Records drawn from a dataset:
● ● ● ● ●
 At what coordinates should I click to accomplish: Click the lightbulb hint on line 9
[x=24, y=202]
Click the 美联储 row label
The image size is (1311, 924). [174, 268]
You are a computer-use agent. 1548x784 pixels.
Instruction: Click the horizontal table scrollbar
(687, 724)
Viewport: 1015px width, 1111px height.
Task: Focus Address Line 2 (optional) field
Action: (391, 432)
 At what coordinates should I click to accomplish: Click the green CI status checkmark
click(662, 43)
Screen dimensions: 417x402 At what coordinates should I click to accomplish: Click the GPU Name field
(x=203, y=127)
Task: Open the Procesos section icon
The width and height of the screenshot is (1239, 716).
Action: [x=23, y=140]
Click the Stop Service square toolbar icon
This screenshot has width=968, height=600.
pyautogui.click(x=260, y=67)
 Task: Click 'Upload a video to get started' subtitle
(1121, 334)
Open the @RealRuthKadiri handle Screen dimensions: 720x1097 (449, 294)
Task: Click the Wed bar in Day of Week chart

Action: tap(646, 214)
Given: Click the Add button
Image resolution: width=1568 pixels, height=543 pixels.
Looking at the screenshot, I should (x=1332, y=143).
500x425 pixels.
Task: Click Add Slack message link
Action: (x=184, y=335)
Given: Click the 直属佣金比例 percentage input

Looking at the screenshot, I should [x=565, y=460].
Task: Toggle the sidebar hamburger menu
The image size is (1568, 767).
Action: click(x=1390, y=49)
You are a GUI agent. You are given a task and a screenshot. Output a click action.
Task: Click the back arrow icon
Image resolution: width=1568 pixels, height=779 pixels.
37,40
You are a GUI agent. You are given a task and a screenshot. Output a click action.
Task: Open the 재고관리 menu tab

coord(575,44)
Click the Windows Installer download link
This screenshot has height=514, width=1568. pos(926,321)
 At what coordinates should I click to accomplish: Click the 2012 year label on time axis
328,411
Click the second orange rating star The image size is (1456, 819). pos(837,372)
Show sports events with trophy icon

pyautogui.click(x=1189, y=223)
● ● ● ● ●
> _TASK TO COMPLETE_:
Would you output, from the records above, exactly the run of lines that starts at the line containing "Task: Open the Procesos section icon" and ends at the line containing "Given: Click the Add button", and only that run?

> _YOUR SOLUTION_:
Task: Open the Procesos section icon
The width and height of the screenshot is (1239, 716).
Action: [x=23, y=140]
Click the Stop Service square toolbar icon
This screenshot has width=968, height=600.
pyautogui.click(x=260, y=67)
 Task: Click 'Upload a video to get started' subtitle
(1121, 334)
Open the @RealRuthKadiri handle Screen dimensions: 720x1097 (449, 294)
Task: Click the Wed bar in Day of Week chart

Action: tap(646, 214)
Given: Click the Add button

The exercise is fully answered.